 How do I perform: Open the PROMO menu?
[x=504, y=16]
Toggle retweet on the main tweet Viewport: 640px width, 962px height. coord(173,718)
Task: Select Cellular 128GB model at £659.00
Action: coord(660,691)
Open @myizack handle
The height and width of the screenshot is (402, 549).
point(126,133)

Objective – Quote the rows above verbatim, line for line.

Response to this task –
 How do I perform: Open the PROMO menu?
[x=504, y=16]
Toggle retweet on the main tweet Viewport: 640px width, 962px height. coord(173,718)
Task: Select Cellular 128GB model at £659.00
Action: coord(660,691)
Open @myizack handle
The height and width of the screenshot is (402, 549).
point(126,133)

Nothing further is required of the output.